Après la fable du réchauffement climatique due à l'activité humaine, voici le spectacle du magicien d'Oz !!
a écrit le 17/06/2014 à 11:37 :
la cienture verte du perif parisien oublier
les voie sur berge pour fuidifier le circulation en voie de fermeture
combien le cout des expopriation pour desenclaver
avec des transport en commun innaproprier
la fermeture de la petite couronne voie ferrer pour un tram qui empiete sue la circulation
a écrit le 16/06/2014 à 21:51 :
Ah, le paradoxe de Braess. Eh oui! La solution n'est jamais d'ajouter des voies mais de les réduire. Les aménageurs français vont le comprendre avec 30 ans de retard comme souvent...
a écrit le 10/06/2014 à 19:38 :
"De fait, très décrié au début, l'aménagement des voies sur berges à Paris n'a pas entraîné de recrudescence de bouchons" Contre-vérité des plus flagrantes, un récent indicateur de trafic mentionnait que le périphérique avait connu une augmentation de plus de 25 % de sa fréquentation depuis l'ère Delanoë, conséquence directe de sa politique anti-voiture à Paris, il est évident que la fermeture des berges ne se reporte pas uniquement sur les voies adjacentes mais sur un environnement beaucoup plus large.

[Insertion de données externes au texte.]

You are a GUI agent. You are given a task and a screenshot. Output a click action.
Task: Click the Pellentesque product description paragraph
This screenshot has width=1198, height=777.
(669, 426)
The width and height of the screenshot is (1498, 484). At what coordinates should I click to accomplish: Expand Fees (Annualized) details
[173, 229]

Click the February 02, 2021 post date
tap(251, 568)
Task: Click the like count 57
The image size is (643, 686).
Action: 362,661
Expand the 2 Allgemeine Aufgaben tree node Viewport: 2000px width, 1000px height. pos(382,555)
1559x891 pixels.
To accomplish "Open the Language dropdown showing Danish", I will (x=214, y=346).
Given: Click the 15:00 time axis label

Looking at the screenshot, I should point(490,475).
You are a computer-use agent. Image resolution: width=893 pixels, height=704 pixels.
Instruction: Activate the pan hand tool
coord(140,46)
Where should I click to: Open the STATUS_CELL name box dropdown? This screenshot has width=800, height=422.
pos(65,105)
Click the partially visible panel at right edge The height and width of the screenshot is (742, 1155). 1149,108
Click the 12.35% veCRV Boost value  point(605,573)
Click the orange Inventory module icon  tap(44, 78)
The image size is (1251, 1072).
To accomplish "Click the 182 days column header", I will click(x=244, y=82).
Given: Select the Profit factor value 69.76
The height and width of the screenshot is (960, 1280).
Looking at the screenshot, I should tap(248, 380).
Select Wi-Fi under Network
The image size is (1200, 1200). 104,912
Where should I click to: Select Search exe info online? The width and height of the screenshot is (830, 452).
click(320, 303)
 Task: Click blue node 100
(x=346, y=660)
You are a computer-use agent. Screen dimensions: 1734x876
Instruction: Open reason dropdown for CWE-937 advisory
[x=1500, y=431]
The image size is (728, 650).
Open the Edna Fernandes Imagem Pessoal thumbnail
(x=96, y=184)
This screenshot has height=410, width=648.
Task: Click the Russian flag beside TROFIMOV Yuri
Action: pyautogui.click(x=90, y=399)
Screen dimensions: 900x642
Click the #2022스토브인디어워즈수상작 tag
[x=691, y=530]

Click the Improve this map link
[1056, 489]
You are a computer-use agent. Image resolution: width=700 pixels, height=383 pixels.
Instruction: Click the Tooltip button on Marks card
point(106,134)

Autre sophisme navrant "plus on restreint le trafic plus il disparaît", il n'est point besoin d'être ingénieur pour comprendre que lorsqu'on ferme le débit, il y a moins de voitures. Si Paris devenait totalement piéton - certainement est-ce le doux rêve de l'auteur de cet article -, il n'y aurait plus de trafic, mais beaucoup plus d'injustice sociale, entre ceux qui auront les moyens de se loger en centre-ville et les autres, auquel l'accès à la ville centre serait encore rendu plus difficile. J'ajoute que l'article ne cite pas (sciemment) le cas de Marseille où 1,5 km d'autoroute a été détruit il y a trois ans ; les résultats ont bien entendu été une augmentation des embouteillages, encore attestée par une récente étude où Marseille ferait jeu égal avec Paris (Marseille la ville sans périphérique pourtant, avec bien moins d'habitants que l'Ile de France et avec beaucoup moins de km de voies rapides autour...), augmentation qu'il a fallu palier avec des caches-misères : baisse de la vitesse sur l'autoroute, induisant artificiellement une légère diminution du taux de congestion, et la création d'un couloir de bus sur la troisième voie de l'autoroute, qui serait inutile si la circulation y était vraiment fluide. Bien que citée comme vertueuse pour avoir peu de voies rapides, Rome est l'une des villes d'Europe les plus embouteillées, toujours d'après la dernière étude, Londres également. Ce qui crée du trafic, ce ne sont pas les routes, mais l'attrait économique ou touristique d'une région, modulée par la densité de l'habitat péri-urbain et la qualité des transports en commun.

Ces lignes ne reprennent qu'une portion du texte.